Cette évolution témoigne évidemment de la puissance des mutations provoquées par la révolution numérique, la contrainte financière, la crise environnementale et l’évolution des mentalités : à la fois une mutation profonde des usages, mais aussi une hybridation plus forte entre des secteurs, notamment entre l’immobilier, l’énergie, l’eau et les déchets, avec des innovations qui toutes « convergent vers la ville du futur ». Elle pose toutefois un véritable défi, qui est celui du mode d’organisation de l’ensemble de ces acteurs. Par exemple, dans Réinventer Paris, la ville a demandé des groupements d’opérateurs, et, de fait les mandataires de ces groupements sont très souvent des acteurs classiques, comme les promoteurs. Ainsi, on peut se demander si, paradoxalement, en voulant ouvrir le jeu de la fabrique urbaine, la ville ne le referme pas. De même, sur l’îlot Allar, à Marseille, la présentation de l’ « écosystème d’acteurs » ne doit pas faire oublier que l’ensemble des acteurs qui le composent sont pilotés par un mandataire, Eiffage, qui est seul contractant de l’aménageur, Euroméditerranée. Ce contrôle du projet par un opérateur mandataire unique issu la plupart du temps du rang des promoteurs-constructeurs classiques s’accompagne souvent d’un élargissement de l’échelle d’intervention de ces opérateurs, la taille de l’opération était bien souvent la condition pour faire jouer aux mieux les synergies entre les différentes composantes du projet. Signe de cette tendance : juste à côté de l’îlot Allar, à Marseille, le groupe Bouygues a gagné fin 2015 un projet de 250.000 m2 de surface de plancher sur 14 hectares (« Îlot XXL »). Cette question de la taille des lots doit être examinée avec attention. D’une certaine manière, on y retrouve amplifiés les débats qui avaient eu lieu sur les macro-lots. Avec des arguments pour (mutualisation, densité) et des réponses contre (risque isolats urbains, absence d’évolutivité et gestion contrainte) qui montrent assurément l’enjeu d’une réponse spécifique à chaque contexte.

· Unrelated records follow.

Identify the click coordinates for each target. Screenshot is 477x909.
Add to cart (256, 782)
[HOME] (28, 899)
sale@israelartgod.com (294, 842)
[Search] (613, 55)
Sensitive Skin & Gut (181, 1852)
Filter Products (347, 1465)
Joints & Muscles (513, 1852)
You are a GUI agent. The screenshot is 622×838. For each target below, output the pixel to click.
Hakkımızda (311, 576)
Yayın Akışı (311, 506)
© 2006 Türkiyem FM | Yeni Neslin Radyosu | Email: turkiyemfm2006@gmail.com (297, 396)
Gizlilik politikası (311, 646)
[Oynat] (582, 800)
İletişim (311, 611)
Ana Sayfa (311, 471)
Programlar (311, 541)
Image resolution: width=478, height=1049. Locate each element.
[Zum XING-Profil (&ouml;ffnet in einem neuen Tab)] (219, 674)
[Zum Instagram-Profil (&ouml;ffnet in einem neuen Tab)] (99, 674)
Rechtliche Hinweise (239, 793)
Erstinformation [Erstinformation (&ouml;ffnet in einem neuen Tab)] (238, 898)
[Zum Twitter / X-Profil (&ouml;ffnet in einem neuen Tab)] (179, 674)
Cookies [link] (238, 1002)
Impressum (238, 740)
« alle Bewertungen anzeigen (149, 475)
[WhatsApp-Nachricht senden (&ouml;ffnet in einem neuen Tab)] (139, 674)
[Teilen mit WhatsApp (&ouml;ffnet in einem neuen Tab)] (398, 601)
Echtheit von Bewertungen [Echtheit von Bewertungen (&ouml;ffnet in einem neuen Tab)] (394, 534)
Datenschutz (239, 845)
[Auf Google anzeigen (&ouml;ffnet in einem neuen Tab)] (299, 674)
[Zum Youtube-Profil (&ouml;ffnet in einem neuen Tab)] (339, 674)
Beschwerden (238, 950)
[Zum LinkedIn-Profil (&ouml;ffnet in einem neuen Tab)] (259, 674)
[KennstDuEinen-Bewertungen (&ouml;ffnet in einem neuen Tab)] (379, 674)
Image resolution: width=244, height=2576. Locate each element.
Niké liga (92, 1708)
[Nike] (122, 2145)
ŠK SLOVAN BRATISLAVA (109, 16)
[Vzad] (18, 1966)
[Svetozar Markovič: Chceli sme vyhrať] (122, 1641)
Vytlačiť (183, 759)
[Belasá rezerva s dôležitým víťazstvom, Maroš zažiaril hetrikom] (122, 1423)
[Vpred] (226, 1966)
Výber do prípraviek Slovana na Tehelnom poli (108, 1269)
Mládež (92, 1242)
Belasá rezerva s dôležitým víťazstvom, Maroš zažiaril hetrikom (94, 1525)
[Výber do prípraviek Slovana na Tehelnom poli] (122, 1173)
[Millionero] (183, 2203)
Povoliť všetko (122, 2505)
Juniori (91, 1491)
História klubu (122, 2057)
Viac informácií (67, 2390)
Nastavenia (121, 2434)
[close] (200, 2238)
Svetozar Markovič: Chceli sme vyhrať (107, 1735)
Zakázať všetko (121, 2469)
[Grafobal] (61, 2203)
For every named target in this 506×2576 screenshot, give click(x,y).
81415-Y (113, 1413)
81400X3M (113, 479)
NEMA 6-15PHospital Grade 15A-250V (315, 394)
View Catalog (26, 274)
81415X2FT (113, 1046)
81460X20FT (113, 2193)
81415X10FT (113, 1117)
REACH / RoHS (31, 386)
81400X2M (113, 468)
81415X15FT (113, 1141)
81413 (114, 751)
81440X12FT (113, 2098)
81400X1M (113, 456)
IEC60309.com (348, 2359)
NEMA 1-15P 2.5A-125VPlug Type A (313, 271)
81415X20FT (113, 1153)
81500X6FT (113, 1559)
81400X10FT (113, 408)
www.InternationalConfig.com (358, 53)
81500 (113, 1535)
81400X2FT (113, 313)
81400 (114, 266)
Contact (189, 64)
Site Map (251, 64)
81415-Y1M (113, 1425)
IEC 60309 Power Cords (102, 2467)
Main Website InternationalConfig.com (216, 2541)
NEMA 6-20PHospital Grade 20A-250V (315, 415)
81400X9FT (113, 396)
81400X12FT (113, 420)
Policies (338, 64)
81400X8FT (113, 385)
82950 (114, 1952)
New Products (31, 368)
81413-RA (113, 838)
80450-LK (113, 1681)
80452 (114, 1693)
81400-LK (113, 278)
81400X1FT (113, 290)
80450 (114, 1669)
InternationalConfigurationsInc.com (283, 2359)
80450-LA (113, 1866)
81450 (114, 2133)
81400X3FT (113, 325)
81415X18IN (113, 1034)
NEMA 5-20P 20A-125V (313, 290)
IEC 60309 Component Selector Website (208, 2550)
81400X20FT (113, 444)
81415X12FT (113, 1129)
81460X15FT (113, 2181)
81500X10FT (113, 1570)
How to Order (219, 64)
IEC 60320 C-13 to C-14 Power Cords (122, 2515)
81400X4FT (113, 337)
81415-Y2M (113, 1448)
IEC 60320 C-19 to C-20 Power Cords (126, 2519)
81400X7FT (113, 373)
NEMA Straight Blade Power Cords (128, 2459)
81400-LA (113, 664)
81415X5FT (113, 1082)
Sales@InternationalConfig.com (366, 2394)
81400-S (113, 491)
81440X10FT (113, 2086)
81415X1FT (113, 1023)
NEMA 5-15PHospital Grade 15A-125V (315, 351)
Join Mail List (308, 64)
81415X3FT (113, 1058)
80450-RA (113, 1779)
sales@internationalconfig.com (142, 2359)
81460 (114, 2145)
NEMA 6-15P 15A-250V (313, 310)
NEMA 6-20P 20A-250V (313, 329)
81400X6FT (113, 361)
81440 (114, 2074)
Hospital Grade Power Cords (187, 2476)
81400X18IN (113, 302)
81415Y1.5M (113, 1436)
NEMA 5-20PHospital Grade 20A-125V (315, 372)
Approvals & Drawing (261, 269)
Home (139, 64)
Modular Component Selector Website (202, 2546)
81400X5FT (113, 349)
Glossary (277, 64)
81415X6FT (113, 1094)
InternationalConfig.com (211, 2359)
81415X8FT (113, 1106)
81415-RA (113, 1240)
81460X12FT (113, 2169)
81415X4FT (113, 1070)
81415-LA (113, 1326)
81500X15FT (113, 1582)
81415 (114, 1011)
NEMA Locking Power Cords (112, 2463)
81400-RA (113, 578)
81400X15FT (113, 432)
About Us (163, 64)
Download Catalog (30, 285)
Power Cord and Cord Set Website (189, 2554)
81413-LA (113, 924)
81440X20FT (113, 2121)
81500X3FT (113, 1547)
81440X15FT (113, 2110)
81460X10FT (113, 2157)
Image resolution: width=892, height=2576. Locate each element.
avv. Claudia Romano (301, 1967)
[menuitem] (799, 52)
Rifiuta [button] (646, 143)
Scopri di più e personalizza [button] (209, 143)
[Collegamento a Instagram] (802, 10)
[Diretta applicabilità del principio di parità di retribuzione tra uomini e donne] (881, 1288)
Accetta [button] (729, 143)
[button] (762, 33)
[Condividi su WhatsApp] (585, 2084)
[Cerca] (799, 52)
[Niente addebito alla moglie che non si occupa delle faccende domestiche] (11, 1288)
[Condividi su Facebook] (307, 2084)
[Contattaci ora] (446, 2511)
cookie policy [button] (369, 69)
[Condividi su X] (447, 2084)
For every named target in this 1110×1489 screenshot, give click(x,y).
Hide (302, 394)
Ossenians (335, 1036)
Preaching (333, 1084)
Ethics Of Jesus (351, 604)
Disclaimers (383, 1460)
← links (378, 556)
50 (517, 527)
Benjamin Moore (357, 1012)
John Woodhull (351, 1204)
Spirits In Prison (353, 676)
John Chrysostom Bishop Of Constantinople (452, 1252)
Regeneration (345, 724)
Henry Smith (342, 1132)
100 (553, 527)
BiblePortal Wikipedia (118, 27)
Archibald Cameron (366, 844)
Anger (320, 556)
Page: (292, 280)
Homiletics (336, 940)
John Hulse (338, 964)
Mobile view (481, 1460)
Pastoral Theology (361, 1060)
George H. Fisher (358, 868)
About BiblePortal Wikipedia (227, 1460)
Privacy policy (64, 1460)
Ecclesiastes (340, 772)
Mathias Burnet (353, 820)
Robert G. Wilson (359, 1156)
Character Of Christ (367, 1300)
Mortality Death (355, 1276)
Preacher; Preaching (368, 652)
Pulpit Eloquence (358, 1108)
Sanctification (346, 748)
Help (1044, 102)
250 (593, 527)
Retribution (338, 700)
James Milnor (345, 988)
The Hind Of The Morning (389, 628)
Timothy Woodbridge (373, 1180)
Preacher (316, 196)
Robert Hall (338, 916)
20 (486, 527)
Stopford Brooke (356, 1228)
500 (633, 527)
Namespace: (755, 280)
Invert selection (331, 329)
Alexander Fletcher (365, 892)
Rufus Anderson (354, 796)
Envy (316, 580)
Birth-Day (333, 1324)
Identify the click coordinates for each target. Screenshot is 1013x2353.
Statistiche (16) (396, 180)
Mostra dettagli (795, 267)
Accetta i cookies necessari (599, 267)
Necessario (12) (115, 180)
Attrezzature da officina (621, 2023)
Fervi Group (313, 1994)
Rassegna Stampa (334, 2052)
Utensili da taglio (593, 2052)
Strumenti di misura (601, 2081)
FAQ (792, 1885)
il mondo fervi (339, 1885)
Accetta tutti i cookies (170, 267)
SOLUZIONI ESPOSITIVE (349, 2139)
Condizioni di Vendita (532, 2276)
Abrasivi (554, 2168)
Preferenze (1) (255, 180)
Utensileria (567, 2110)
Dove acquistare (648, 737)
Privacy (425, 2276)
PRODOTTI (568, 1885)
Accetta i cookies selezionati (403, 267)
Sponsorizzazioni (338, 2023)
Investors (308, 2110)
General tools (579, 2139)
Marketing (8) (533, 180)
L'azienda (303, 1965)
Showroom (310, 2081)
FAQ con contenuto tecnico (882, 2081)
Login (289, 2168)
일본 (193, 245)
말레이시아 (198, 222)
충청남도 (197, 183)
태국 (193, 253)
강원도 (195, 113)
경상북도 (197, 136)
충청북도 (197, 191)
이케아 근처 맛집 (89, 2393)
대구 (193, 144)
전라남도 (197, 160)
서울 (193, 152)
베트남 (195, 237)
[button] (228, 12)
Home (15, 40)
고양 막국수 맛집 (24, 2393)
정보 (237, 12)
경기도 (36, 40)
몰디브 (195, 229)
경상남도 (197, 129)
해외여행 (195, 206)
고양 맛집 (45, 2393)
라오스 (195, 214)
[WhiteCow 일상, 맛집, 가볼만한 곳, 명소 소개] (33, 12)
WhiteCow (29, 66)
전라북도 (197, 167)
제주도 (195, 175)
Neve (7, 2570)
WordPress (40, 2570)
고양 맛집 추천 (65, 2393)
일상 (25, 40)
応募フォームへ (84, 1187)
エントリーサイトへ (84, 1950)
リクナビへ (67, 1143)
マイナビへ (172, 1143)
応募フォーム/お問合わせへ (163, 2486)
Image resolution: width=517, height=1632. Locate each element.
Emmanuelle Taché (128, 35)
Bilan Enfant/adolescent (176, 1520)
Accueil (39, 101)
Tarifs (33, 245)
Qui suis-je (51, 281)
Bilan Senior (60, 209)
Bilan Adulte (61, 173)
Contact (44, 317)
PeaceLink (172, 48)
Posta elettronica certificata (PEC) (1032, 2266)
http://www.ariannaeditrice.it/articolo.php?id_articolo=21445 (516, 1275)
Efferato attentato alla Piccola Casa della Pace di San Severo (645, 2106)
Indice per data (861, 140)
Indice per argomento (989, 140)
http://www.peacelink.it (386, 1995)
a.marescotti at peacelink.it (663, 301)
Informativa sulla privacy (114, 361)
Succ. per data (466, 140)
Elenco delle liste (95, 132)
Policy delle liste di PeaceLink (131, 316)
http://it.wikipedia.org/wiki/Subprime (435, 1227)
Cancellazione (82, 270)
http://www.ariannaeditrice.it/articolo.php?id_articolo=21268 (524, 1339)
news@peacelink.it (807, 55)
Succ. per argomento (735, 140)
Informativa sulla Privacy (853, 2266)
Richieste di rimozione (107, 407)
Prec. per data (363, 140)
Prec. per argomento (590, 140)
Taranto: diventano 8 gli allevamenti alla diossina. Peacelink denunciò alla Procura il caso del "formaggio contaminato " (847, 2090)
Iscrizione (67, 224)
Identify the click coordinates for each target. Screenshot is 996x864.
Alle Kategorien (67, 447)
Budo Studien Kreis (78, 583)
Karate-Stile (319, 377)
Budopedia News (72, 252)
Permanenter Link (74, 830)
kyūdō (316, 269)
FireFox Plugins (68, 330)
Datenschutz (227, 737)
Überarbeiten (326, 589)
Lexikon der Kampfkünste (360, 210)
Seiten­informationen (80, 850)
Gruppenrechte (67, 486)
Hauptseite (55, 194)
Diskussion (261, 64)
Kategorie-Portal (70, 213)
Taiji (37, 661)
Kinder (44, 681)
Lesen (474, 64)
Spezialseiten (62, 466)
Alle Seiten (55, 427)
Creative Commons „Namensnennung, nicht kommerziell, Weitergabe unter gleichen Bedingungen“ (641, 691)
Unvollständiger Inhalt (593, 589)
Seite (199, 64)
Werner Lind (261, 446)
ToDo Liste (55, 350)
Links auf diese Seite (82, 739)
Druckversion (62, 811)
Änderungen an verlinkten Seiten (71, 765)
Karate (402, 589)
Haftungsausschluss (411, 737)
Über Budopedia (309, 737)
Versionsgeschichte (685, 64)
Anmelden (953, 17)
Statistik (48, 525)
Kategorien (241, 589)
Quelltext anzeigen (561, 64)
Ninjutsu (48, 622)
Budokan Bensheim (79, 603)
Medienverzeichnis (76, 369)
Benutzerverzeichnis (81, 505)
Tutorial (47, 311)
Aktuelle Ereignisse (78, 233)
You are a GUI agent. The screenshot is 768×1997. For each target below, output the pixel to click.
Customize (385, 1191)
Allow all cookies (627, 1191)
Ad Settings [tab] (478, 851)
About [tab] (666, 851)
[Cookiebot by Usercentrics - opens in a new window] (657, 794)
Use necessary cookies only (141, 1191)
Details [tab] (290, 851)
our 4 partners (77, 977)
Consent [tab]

Autrement dit, dans l’épisode 3, le véritable défi pour les acteurs publics est de maîtriser la fabrique de cette ville doublement coproduite, entre acteurs publics et privés, mais aussi entre acteurs privés entre eux. Et, peut-être les réponses peuvent-elles être trouvées dans des hybridations plus fortes entre l’ensemble des acteurs, ou des stratégies de maîtrise d’un chaînon clef. Sans doute aussi les acteurs publics devraient-ils aider à structurer des filières permettant le déploiement des innovations technologiques, comme par exemple le développement de l’impression 3D dans le bâtiment, source potentielle de réduction des coûts de construction et de réduction des délais, et donc potentielle réponse au défi du logement abordable… mais aussi susceptible de « disrupter » complètement les acteurs traditionnels de la fabrique urbaine. Ce serait alors – ce sera - le début de l’épisode 4.